## What to do
What is needed is the run of lines from the one with "Task: Click the Key field showing No Key" through the close of the data, set down exactly.

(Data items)
◆ ◆ ◆ ◆ ◆
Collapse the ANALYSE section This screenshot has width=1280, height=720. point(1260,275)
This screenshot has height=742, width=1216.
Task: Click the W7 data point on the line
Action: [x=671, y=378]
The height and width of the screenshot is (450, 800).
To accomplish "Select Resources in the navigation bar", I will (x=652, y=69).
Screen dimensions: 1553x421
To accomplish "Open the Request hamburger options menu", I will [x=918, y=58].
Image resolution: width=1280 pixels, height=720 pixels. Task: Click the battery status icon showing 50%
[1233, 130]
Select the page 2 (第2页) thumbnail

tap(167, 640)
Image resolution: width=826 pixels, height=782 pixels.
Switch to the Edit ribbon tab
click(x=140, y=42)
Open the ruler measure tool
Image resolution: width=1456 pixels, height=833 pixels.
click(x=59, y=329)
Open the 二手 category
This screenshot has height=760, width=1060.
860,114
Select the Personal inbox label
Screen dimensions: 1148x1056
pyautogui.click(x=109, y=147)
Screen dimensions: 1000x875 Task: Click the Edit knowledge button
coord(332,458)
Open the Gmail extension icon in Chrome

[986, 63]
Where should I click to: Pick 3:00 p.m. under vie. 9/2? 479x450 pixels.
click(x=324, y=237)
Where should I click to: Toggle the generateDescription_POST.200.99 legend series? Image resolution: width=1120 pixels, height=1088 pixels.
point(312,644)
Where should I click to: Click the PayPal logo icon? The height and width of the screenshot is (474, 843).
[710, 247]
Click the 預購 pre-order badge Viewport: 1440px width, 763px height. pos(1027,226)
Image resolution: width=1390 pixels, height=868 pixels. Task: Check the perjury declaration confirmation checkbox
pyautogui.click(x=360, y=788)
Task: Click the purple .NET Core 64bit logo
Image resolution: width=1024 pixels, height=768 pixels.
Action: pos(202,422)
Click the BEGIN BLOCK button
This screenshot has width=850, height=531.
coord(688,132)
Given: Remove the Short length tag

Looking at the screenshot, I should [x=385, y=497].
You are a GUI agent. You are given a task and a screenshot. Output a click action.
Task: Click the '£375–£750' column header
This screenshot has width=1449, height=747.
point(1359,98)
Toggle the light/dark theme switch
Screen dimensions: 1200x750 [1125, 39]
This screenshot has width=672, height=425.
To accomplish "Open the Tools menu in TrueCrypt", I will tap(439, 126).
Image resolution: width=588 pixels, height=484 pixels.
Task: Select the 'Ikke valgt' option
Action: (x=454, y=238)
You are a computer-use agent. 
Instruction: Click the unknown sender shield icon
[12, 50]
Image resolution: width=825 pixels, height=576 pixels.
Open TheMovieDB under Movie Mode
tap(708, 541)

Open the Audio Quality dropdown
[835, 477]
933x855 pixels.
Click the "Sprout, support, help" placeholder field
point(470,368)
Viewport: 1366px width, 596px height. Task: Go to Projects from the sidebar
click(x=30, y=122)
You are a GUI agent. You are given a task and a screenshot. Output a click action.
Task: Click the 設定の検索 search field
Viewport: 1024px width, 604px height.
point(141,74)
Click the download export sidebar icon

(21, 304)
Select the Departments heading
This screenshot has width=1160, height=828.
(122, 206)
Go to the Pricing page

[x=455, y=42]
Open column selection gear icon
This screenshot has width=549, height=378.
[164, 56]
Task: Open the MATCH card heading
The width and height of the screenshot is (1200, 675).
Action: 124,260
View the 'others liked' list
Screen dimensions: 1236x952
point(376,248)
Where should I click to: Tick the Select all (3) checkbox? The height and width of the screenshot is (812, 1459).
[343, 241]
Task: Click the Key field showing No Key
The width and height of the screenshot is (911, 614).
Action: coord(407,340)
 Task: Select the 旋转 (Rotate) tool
◆ ◆ ◆ ◆ ◆
## Response below
Task: Click the Key field showing No Key
The width and height of the screenshot is (911, 614).
Action: coord(407,340)
 Task: Select the 旋转 (Rotate) tool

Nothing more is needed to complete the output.